On Sun, 12 Jul 2009 11:14:02 -0400, Jérôme M. Berger <jeber...@free.fr>
wrote:
Robert Jacques wrote:
On Sat, 11 Jul 2009 06:14:56 -0400, Lutger
<lutger.blijdest...@gmail.com> wrote:
"Jérôme M. Berger" wrote:
(...)
BLADE has already shown that it is possible to do stuff like this in
a
library, but I think it goes without saying that if it was built into
the language the syntax could be made considerably nicer. Compare:
auto m = MatrixOp!("a*A*B + b*C")(aVal, bVal, aMtrx, bMtrx, cMtrx);
auto m = a*A*B + b*C;
If D could do this, I think it would become the next FORTRAN. :)
-Lars
Actually, this has already been done in C++:
http://flens.sourceforge.net/ It should be possible to port it to D...
Jerome
Someone correct me if I'm wrong, but I think what Blade does is a bit
more
advanced than FLENS. Blade performs optimizations on the AST level and
generates (near) optimal assembly at compile time. I couldn't find
info on
what FLENS does exactly beyond inlining through template expressions,
but
from the looks of it it doesn't do any of the AST level optimizations
Blade
does. Anyone care to provide more info? Can Blade also generate better
asm
than is possible with libraries such as FLENS?
Flens (and several other libraries like it) just provide a syntactic
sugar for BLAS using expression templates. So calling something like a =
b + c + d gets transformed into (if you're lucky) a = b + c; a = a + d;
(and if you're unlucky) temp = b + c; a = temp + d;
The way I understand it, FLENS will never take the second solution.
If it cannot do the first with BLAS, it will fail to compile in
order to let you choose the best way to decompose your operation.
So you end up looping through memory multiple times. The next best
option are
expression templates, (Blitz or Boost come to mind) which encode the
arguments of each operation into a struct. This results in a lot of
temporaries and is a major performance hit for small-ish vectors, but
you only loop through memory once and make no allocations, which is a
win on larger vectors. Then you have BLADE and D array ops which don't
create any temporaries and are faster still. The counter is that a BLAS
library can be tuned for each specific CPU or GPU and select the fastest
library at runtime.
Actually, depending on your architecture, amount of data and number
of operands, looping through memory multiple may in theory be the
best option in some cases.
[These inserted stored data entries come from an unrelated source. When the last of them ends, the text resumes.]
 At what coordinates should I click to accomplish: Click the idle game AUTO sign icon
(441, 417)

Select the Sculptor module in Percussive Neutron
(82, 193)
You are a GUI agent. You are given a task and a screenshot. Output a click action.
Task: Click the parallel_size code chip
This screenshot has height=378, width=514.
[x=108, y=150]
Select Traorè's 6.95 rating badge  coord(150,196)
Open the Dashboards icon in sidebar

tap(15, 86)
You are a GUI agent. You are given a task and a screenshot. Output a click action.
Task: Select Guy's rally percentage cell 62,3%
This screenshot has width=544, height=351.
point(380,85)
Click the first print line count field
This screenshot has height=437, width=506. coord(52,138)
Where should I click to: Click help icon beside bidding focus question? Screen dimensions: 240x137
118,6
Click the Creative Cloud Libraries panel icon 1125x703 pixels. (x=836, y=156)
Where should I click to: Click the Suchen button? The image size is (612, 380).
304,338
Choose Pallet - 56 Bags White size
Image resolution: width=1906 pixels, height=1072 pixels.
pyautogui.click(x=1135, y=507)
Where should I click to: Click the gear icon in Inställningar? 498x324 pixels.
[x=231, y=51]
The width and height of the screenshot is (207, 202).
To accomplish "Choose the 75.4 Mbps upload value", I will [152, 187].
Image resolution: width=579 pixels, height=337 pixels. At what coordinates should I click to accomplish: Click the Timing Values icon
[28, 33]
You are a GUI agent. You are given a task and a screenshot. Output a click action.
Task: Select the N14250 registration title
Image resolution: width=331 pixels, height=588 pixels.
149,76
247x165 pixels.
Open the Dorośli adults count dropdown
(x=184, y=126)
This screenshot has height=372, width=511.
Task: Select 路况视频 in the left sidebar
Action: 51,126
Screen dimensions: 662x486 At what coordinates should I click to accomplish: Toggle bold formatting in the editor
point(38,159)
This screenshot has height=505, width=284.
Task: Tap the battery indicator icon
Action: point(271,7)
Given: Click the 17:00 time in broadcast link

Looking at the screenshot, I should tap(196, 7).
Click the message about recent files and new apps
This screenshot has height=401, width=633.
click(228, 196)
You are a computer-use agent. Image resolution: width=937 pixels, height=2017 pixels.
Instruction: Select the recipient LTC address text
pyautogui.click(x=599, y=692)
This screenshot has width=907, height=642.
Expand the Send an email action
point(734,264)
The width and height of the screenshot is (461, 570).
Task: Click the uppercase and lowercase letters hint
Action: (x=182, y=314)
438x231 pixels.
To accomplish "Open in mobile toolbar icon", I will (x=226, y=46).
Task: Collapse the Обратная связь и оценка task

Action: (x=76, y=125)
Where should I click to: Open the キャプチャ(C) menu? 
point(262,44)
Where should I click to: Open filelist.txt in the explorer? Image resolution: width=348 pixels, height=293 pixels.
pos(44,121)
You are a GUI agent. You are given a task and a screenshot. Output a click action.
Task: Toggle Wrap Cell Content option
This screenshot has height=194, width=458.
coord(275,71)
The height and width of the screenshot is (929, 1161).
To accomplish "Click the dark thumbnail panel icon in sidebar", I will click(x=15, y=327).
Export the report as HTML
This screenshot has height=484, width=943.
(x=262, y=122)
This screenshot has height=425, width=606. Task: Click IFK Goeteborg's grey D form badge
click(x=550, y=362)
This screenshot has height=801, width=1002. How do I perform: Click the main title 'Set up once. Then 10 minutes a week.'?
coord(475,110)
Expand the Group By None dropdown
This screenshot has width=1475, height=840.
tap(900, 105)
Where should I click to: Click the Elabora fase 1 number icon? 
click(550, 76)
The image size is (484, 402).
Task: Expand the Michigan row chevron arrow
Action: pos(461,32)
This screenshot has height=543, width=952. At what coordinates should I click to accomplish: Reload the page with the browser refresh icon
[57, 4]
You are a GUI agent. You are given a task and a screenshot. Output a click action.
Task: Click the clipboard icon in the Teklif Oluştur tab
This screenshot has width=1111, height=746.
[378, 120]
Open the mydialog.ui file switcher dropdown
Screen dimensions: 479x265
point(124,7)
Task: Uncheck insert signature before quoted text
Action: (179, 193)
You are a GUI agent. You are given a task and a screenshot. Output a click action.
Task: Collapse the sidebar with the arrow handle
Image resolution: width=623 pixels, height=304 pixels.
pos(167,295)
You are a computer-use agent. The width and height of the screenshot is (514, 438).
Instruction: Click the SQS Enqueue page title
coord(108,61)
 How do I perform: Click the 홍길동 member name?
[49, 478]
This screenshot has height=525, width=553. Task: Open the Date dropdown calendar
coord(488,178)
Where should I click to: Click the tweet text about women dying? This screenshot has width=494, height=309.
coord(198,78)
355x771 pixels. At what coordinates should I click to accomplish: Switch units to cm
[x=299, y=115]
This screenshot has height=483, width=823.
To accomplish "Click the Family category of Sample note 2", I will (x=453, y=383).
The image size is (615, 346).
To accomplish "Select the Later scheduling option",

This is because it will use the cache
(and the swap) more efficiently than a solution that loops only once
through all arrays at the same time.
For arrays this is never, ever the case. Array ops are memory bandwidth
bound. (Okay, with enough operands you could mess up the cache, but 100s
of operands are pathological) What you're probably thinking about are the
matrix multiply algorithms, but these algorithms inherently loop through
memory multiple times. It's not something 'added' by the limitation of a
fixed API.